Saudi boosts food security as it shuts down wheat industry

The Kingdom of Saudi Arabia is on target to have more than a year’s reserves of grain by 2015, compensating for the shutdown of local production capacity and possible turmoil on the world grain market.

Increased Imports

The Grain Silos & Flour Mills Organisation or GSFMO – the government agency in Saudi Arabia responsible for managing the wheat programme, setting guaranteed prices for local production as well as importing wheat – imported more than three million tonnes of wheat over a twelve-month period in 2013/2014, an increase of 58 percent over the comparable period in 2012/2013.

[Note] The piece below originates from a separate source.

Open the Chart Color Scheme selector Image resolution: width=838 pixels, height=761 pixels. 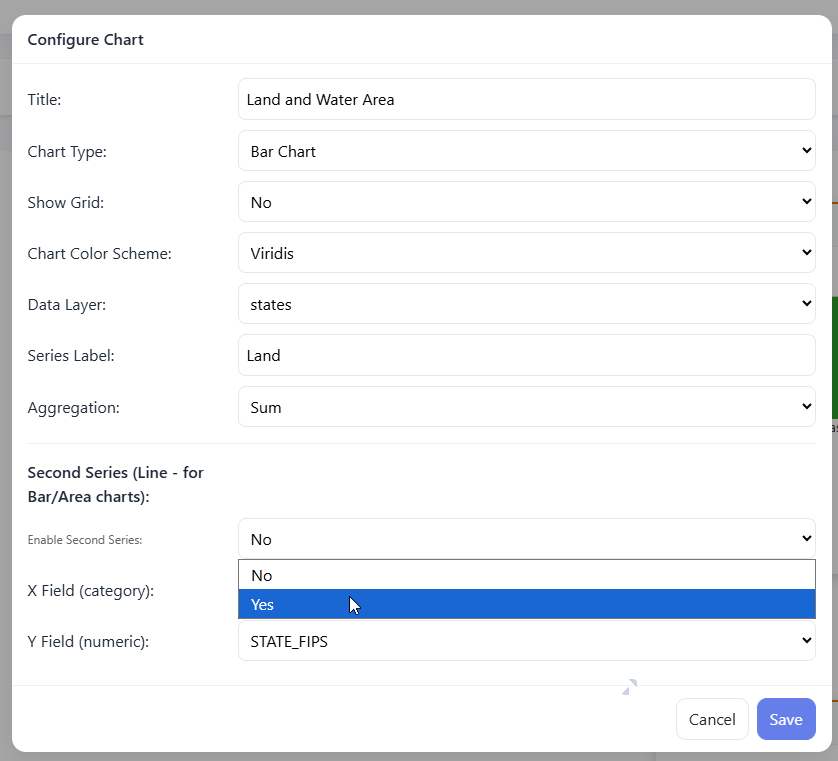(527, 253)
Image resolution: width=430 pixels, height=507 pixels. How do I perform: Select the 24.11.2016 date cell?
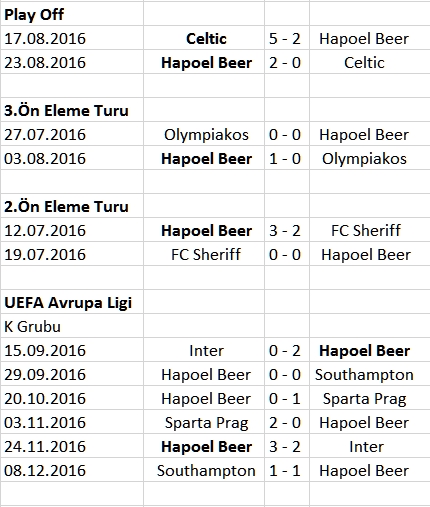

The reason for the drastic increase was the attainment of the agency’s goal to increase its reserves from six months to twelve months, an increasingly realistic goal as the Kingdom dramatically expands its storage capacity.

The production of a kilo of poultry requires two kilos of wheat; a kilo of beef requires 7 kilos

Meanwhile, local production for 2013/2014 is down to 600,000 metric tonnes, a decline of 14 percent by comparison to the comparable period in 2012/2013 and will fall to 500,000 metric tonnes in 2014/2015 before subsides – and therefore production – cease completely in 2016.


In the 1980s, Saudi Arabia implemented a policy of achieving wheat self-sufficiency, offering generous subsidies and producing a crop that is 100 percent irrigated. The crop was sown between mid-November and January and harvested between April and June, to take advantage of relatively cooler weather. The policy to phase out wheat production was introduced in 2008, in response to the rapid depletion of the country’s water reserves.

Wheat is a key ingredient in the Saudi diet, consumed either as flat bread or as western-style bread, such as baguettes or pizza base. Saudis consume an average of 250 grams of wheat per day, or around 88 kilograms annually. The wheat is purchased on the world markets and is imported through Jeddah and Dammam. Australia and Lithuania each supply around 20 percent of the wheat to the KSA, with Brazil, Canada, the US and Poland all providing another 10 percent each.

The government has already removed subsidies for the import of wheat for use in animal feeds, so local feed producers have removed it from their ingredients. The government is encouraging agricultural companies to invest in countries that have a comparative advantage in producing cereal and forage crops, for re-import back into Saudi Arabia.

Bakery companies must offer an expanded product range of value added products in order to capitalize on more profitable bakery market segments.

Impact on the Local Bakery Sector

Flour is exclusively produced by GSFMO in Saudi Arabia. GSFMO predicts continued growth in demand for flour to 3.6 MMT in 2025 which is equivalent to 4.5 MMT of wheat. Currently variable flour quality creates ongoing challenges for the industry, in particular, for smaller bakeries. Versatility, experience and “know-how” of the baker is a key competitive advantage. As the flour mills are all state-owned, there is no competition between mills and the flour is subsidised.

With regulation under review but likely to continue into the near future, this makes it more challenging for the bakery sector to build a sustainable business based around staple bread products. Bakery companies must offer an expanded product range of value-added products in order to capitalise on more profitable bakery market segments.

World Production & Consumption

Food security is important to Saudi Arabia, however its vast cash reserves and its status as an oil exporter mean that it is in a far stronger position than oil importers such as Egypt, which is the world’s biggest wheat importer, and which has experienced political turmoil partly as a result a spikes in the cost of wheat.

The increase in world grain prices is largely attributable to a growing world population and a growing demand for meat-based food. The production of a kilo of poultry requires two kilos of wheat; a kilo of beef requires 7 kilos.

At the same time, consumption has grown from 2.2 billion to 2.38 billion tons, with CAGR in consumption over the period outstripping production by 0.23 percent. If this trend should continue over the course of a decade, production would no longer meet global demand.

Figure 1: Price ($USD) per Ton of Selected Crops and Outputs

Source: FAO/OECD

Long-Term Demand

This has had a knock-on effect in terms of price. Between 2009 and 2012, the price of wheat on the world market increased at a Compound Annual Growth Rate (CAGR) of 15 percent. A strong harvest in 2013 brought prices down by nine percent and allowed countries to replenish their reserves.

The growth in long-term demand for wheat is likely to continue.

On the one hand, bumper harvests in 2014 will push world prices down, while political turmoil in Russia and Ukraine will put upward pressure on food prices.


Despite the market’s vulnerability to random events, growth in demand is likely to continue and wheat prices will maintain an upward trajectory in the long term. Saudi Arabia’s strategy to smooth price volatility is well advanced. However, in order to militate against long term price increases, market players need to come together and collaborate in developing an efficient and effective wheat supply chain.